[[ Records for this exercise open ]]

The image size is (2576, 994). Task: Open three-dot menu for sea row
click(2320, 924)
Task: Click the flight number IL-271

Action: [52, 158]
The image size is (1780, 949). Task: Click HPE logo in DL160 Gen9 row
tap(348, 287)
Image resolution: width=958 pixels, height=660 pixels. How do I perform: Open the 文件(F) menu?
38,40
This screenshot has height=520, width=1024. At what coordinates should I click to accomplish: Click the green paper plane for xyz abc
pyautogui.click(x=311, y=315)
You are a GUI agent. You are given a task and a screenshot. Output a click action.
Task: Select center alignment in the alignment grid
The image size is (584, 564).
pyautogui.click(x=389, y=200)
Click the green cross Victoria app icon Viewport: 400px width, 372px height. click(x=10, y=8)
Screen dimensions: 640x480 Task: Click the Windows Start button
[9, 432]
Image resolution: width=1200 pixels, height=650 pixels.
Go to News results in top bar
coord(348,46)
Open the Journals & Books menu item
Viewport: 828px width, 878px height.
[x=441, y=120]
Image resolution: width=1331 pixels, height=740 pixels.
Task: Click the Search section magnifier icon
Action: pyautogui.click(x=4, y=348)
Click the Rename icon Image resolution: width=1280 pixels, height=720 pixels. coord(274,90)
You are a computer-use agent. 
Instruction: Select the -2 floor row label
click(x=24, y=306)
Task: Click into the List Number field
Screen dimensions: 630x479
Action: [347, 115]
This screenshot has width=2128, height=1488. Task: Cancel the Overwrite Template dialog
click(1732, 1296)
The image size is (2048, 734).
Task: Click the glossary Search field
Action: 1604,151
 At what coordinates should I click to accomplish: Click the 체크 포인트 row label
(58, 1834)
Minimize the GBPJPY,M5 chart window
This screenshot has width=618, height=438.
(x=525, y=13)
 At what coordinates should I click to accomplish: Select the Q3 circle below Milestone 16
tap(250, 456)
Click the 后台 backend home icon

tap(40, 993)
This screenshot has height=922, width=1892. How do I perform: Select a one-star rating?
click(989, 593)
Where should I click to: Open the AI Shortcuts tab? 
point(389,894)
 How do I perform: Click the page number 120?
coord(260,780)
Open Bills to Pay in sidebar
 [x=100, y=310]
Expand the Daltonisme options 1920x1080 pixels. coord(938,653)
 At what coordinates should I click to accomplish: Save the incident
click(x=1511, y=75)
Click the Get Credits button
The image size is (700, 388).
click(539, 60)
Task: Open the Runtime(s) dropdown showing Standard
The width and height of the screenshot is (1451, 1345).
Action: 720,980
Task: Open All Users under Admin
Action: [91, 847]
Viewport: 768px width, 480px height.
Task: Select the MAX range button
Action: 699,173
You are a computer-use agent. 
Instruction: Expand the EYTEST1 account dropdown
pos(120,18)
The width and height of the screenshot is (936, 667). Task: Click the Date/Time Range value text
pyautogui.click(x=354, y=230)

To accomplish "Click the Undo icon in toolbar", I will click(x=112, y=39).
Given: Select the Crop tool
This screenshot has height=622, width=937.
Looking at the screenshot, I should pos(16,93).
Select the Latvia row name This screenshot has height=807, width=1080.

[[ Records for this exercise closed ]]

Line by line, retype the data exactly as written.

▸ Answer to this problem
The image size is (2576, 994). Task: Open three-dot menu for sea row
click(2320, 924)
Task: Click the flight number IL-271

Action: [52, 158]
The image size is (1780, 949). Task: Click HPE logo in DL160 Gen9 row
tap(348, 287)
Image resolution: width=958 pixels, height=660 pixels. How do I perform: Open the 文件(F) menu?
38,40
This screenshot has height=520, width=1024. At what coordinates should I click to accomplish: Click the green paper plane for xyz abc
pyautogui.click(x=311, y=315)
You are a GUI agent. You are given a task and a screenshot. Output a click action.
Task: Select center alignment in the alignment grid
The image size is (584, 564).
pyautogui.click(x=389, y=200)
Click the green cross Victoria app icon Viewport: 400px width, 372px height. click(x=10, y=8)
Screen dimensions: 640x480 Task: Click the Windows Start button
[9, 432]
Image resolution: width=1200 pixels, height=650 pixels.
Go to News results in top bar
coord(348,46)
Open the Journals & Books menu item
Viewport: 828px width, 878px height.
[x=441, y=120]
Image resolution: width=1331 pixels, height=740 pixels.
Task: Click the Search section magnifier icon
Action: pyautogui.click(x=4, y=348)
Click the Rename icon Image resolution: width=1280 pixels, height=720 pixels. coord(274,90)
You are a computer-use agent. 
Instruction: Select the -2 floor row label
click(x=24, y=306)
Task: Click into the List Number field
Screen dimensions: 630x479
Action: [347, 115]
This screenshot has width=2128, height=1488. Task: Cancel the Overwrite Template dialog
click(1732, 1296)
The image size is (2048, 734).
Task: Click the glossary Search field
Action: 1604,151
 At what coordinates should I click to accomplish: Click the 체크 포인트 row label
(58, 1834)
Minimize the GBPJPY,M5 chart window
This screenshot has width=618, height=438.
(x=525, y=13)
 At what coordinates should I click to accomplish: Select the Q3 circle below Milestone 16
tap(250, 456)
Click the 后台 backend home icon

tap(40, 993)
This screenshot has height=922, width=1892. How do I perform: Select a one-star rating?
click(989, 593)
Where should I click to: Open the AI Shortcuts tab? 
point(389,894)
 How do I perform: Click the page number 120?
coord(260,780)
Open Bills to Pay in sidebar
 [x=100, y=310]
Expand the Daltonisme options 1920x1080 pixels. coord(938,653)
 At what coordinates should I click to accomplish: Save the incident
click(x=1511, y=75)
Click the Get Credits button
The image size is (700, 388).
click(539, 60)
Task: Open the Runtime(s) dropdown showing Standard
The width and height of the screenshot is (1451, 1345).
Action: 720,980
Task: Open All Users under Admin
Action: [91, 847]
Viewport: 768px width, 480px height.
Task: Select the MAX range button
Action: 699,173
You are a computer-use agent. 
Instruction: Expand the EYTEST1 account dropdown
pos(120,18)
The width and height of the screenshot is (936, 667). Task: Click the Date/Time Range value text
pyautogui.click(x=354, y=230)

To accomplish "Click the Undo icon in toolbar", I will click(x=112, y=39).
Given: Select the Crop tool
This screenshot has height=622, width=937.
Looking at the screenshot, I should pos(16,93).
Select the Latvia row name This screenshot has height=807, width=1080.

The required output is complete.